--- START ---

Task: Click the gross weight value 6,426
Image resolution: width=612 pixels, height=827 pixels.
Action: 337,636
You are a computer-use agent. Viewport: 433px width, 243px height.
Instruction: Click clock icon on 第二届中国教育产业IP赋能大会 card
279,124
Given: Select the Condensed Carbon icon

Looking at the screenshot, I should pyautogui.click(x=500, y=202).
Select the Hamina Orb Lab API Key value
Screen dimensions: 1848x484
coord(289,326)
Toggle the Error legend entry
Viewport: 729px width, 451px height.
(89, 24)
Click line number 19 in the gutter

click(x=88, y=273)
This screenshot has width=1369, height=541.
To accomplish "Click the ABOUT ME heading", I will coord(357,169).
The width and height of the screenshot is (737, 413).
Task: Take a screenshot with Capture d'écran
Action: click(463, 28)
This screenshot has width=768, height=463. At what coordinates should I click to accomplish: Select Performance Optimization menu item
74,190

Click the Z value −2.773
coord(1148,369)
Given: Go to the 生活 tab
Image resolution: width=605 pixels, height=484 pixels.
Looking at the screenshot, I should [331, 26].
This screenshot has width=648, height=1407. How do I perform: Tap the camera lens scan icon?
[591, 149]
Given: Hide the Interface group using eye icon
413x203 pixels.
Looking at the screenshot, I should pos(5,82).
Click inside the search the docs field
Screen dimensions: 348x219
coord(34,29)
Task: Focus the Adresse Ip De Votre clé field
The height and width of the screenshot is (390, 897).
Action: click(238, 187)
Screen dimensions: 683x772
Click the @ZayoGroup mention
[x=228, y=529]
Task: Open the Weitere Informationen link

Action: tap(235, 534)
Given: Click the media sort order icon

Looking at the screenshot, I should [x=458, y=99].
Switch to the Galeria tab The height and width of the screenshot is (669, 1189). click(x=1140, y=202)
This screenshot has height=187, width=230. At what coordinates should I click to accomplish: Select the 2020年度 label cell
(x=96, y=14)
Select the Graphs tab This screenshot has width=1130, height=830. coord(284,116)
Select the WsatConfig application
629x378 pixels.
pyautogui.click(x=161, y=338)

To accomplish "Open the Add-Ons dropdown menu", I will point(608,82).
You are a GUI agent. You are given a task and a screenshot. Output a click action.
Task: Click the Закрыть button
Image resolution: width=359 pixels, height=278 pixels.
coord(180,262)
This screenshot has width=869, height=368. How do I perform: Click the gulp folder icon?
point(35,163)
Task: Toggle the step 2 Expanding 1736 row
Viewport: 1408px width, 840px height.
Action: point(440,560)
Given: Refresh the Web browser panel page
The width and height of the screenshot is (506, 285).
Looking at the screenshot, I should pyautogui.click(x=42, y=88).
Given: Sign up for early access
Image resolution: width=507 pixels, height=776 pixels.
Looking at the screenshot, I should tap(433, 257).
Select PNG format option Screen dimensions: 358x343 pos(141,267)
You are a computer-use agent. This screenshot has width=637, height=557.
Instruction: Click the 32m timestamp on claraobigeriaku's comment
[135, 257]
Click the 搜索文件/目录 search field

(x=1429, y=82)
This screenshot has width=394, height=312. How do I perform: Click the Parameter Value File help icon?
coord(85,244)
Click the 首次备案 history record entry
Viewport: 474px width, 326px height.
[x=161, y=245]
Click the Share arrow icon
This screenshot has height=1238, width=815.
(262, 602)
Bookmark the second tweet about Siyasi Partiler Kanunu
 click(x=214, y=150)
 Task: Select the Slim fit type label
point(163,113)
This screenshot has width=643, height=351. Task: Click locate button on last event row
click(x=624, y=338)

--- END ---

TASK TO CARRY OUT -
Set down each line of the data precisely as it appears above.

RESULT OF THIS EXERCISE -
Task: Click the gross weight value 6,426
Image resolution: width=612 pixels, height=827 pixels.
Action: 337,636
You are a computer-use agent. Viewport: 433px width, 243px height.
Instruction: Click clock icon on 第二届中国教育产业IP赋能大会 card
279,124
Given: Select the Condensed Carbon icon

Looking at the screenshot, I should pyautogui.click(x=500, y=202).
Select the Hamina Orb Lab API Key value
Screen dimensions: 1848x484
coord(289,326)
Toggle the Error legend entry
Viewport: 729px width, 451px height.
(89, 24)
Click line number 19 in the gutter

click(x=88, y=273)
This screenshot has width=1369, height=541.
To accomplish "Click the ABOUT ME heading", I will coord(357,169).
The width and height of the screenshot is (737, 413).
Task: Take a screenshot with Capture d'écran
Action: click(463, 28)
This screenshot has width=768, height=463. At what coordinates should I click to accomplish: Select Performance Optimization menu item
74,190

Click the Z value −2.773
coord(1148,369)
Given: Go to the 生活 tab
Image resolution: width=605 pixels, height=484 pixels.
Looking at the screenshot, I should [331, 26].
This screenshot has width=648, height=1407. How do I perform: Tap the camera lens scan icon?
[591, 149]
Given: Hide the Interface group using eye icon
413x203 pixels.
Looking at the screenshot, I should pos(5,82).
Click inside the search the docs field
Screen dimensions: 348x219
coord(34,29)
Task: Focus the Adresse Ip De Votre clé field
The height and width of the screenshot is (390, 897).
Action: click(238, 187)
Screen dimensions: 683x772
Click the @ZayoGroup mention
[x=228, y=529]
Task: Open the Weitere Informationen link

Action: tap(235, 534)
Given: Click the media sort order icon

Looking at the screenshot, I should [x=458, y=99].
Switch to the Galeria tab The height and width of the screenshot is (669, 1189). click(x=1140, y=202)
This screenshot has height=187, width=230. At what coordinates should I click to accomplish: Select the 2020年度 label cell
(x=96, y=14)
Select the Graphs tab This screenshot has width=1130, height=830. coord(284,116)
Select the WsatConfig application
629x378 pixels.
pyautogui.click(x=161, y=338)

To accomplish "Open the Add-Ons dropdown menu", I will point(608,82).
You are a GUI agent. You are given a task and a screenshot. Output a click action.
Task: Click the Закрыть button
Image resolution: width=359 pixels, height=278 pixels.
coord(180,262)
This screenshot has width=869, height=368. How do I perform: Click the gulp folder icon?
point(35,163)
Task: Toggle the step 2 Expanding 1736 row
Viewport: 1408px width, 840px height.
Action: point(440,560)
Given: Refresh the Web browser panel page
The width and height of the screenshot is (506, 285).
Looking at the screenshot, I should pyautogui.click(x=42, y=88).
Given: Sign up for early access
Image resolution: width=507 pixels, height=776 pixels.
Looking at the screenshot, I should tap(433, 257).
Select PNG format option Screen dimensions: 358x343 pos(141,267)
You are a computer-use agent. This screenshot has width=637, height=557.
Instruction: Click the 32m timestamp on claraobigeriaku's comment
[135, 257]
Click the 搜索文件/目录 search field

(x=1429, y=82)
This screenshot has width=394, height=312. How do I perform: Click the Parameter Value File help icon?
coord(85,244)
Click the 首次备案 history record entry
Viewport: 474px width, 326px height.
[x=161, y=245]
Click the Share arrow icon
This screenshot has height=1238, width=815.
(262, 602)
Bookmark the second tweet about Siyasi Partiler Kanunu
 click(x=214, y=150)
 Task: Select the Slim fit type label
point(163,113)
This screenshot has width=643, height=351. Task: Click locate button on last event row
click(x=624, y=338)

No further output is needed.